Segment Start: PROVIDED RECORDS

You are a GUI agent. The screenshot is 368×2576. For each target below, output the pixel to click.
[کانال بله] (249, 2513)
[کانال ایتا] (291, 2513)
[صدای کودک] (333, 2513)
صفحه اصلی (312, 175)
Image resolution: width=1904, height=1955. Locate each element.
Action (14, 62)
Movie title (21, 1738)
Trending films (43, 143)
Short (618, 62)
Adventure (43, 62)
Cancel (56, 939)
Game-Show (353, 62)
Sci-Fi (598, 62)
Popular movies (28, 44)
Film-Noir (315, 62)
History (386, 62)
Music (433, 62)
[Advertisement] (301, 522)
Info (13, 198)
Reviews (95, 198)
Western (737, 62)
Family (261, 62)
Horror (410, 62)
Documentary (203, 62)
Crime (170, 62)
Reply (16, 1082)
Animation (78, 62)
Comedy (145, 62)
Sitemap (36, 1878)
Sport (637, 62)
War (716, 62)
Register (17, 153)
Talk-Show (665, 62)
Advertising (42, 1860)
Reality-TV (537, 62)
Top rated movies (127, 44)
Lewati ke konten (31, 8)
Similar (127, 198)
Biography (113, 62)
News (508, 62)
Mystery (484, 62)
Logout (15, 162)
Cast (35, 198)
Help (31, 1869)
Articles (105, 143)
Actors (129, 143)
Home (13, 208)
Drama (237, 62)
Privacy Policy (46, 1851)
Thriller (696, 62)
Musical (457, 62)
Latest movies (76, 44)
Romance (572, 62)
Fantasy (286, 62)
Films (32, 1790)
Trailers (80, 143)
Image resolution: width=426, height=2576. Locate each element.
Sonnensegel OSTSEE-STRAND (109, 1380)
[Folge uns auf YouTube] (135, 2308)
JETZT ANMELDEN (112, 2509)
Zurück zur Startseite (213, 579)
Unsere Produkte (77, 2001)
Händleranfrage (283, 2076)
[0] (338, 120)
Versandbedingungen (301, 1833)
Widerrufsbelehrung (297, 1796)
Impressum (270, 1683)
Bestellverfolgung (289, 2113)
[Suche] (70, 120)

Segment End: PROVIDED RECORDS

● **WHAT IS BEING ASKED**: In the entries above, one line contains "Mystery (484, 62)" and another contains "[Folge uns auf YouTube] (135, 2308)". Reproduce exactly those two lines and the lines between them, nothing else.

● **ANSWER BELOW**:
Mystery (484, 62)
Logout (15, 162)
Cast (35, 198)
Help (31, 1869)
Articles (105, 143)
Actors (129, 143)
Home (13, 208)
Drama (237, 62)
Privacy Policy (46, 1851)
Thriller (696, 62)
Musical (457, 62)
Latest movies (76, 44)
Romance (572, 62)
Fantasy (286, 62)
Films (32, 1790)
Trailers (80, 143)
Image resolution: width=426, height=2576. Locate each element.
Sonnensegel OSTSEE-STRAND (109, 1380)
[Folge uns auf YouTube] (135, 2308)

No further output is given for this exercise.